Если мы сравним то, как Фрейд и Льюис выражали свою сексуальность, то увидим, что Фрейд был гораздо сдержаннее. Большинство биографов считает, что у Фрейда не было сексуального опыта до брака (по достижении им тридцати лет). Похоже, в браке он был сексуально активен лишь несколько лет. Человек, породивший новую сексуальную свободу, сам проявлял сексуальность лишь десять лет жизни из восьмидесяти трех – можно ли это себе вообразить? А если так, то почему? Быть может, прав Льюис, и у Фрейда сексуальность вызывала испуг и отвращение – как у венских дам, которых он лечил?

Льюис был, несомненно, активнее в сексуальной жизни. В свои поздние годы он с жаром наслаждался любовью женщины, ставшей его другом, а потом – любовницей. После обращения и до брака, когда он, похоже, впервые в жизни смог держать под контролем свои сексуальные влечения, он был весьма доволен самим собой и своими отношениями. Почему? Ответ на этот вопрос поможет найти мое исследование среди гарвардских студентов.

До обращения, описывая свои сексуальные отношения, студенты оценивали их как «менее чем удовлетворительные» и говорили, что те не дают им желанной эмоциональной близости. Они жаловались на глубокое одиночество и ощущение самих себя отдельно от остальных. В целом их сексуальная активность являлась отчаянной попыткой преодолеть одиночество. После обращения они, подобно Льюису, начали пытаться жить по жестким библейским нормам: воздержание либо абсолютная верность в браке. Да, эти суровые ограничения резко отличались от их поведения в прошлом и от норм современного общества, но эти четкие границы выгодно отличались от полного их отсутствия, помогая им избавиться от замешательства и относиться к представителям другого пола «как к людям, а не как к сексуальным объектам»[343].

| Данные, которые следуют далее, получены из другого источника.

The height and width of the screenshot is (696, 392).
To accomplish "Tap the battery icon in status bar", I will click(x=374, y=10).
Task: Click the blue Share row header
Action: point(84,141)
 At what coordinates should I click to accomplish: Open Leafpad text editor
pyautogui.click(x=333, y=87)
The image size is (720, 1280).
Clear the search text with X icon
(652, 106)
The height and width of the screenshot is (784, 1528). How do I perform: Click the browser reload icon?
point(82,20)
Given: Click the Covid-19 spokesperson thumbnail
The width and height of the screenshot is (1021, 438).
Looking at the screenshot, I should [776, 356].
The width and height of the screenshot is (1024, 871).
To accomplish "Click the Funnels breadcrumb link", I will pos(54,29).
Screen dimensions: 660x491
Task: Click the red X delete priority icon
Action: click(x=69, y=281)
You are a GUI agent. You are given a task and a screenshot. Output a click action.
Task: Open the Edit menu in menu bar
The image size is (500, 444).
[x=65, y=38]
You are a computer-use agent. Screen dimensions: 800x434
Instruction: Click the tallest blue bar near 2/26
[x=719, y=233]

Может, клинический опыт привел к подобным убеждениям и Фрейда? Остается только догадываться. Несомненно, воспитывая детей, он предлагал им четкие рамки, которых придерживался и сам, это резко контрастировало с его призывом к «раскрепощенной сексуальной жизни». И может, подобно Льюису, он сделал мудрый вывод: «Счастье, даже в этом мире, требует немалых ограничений»[344].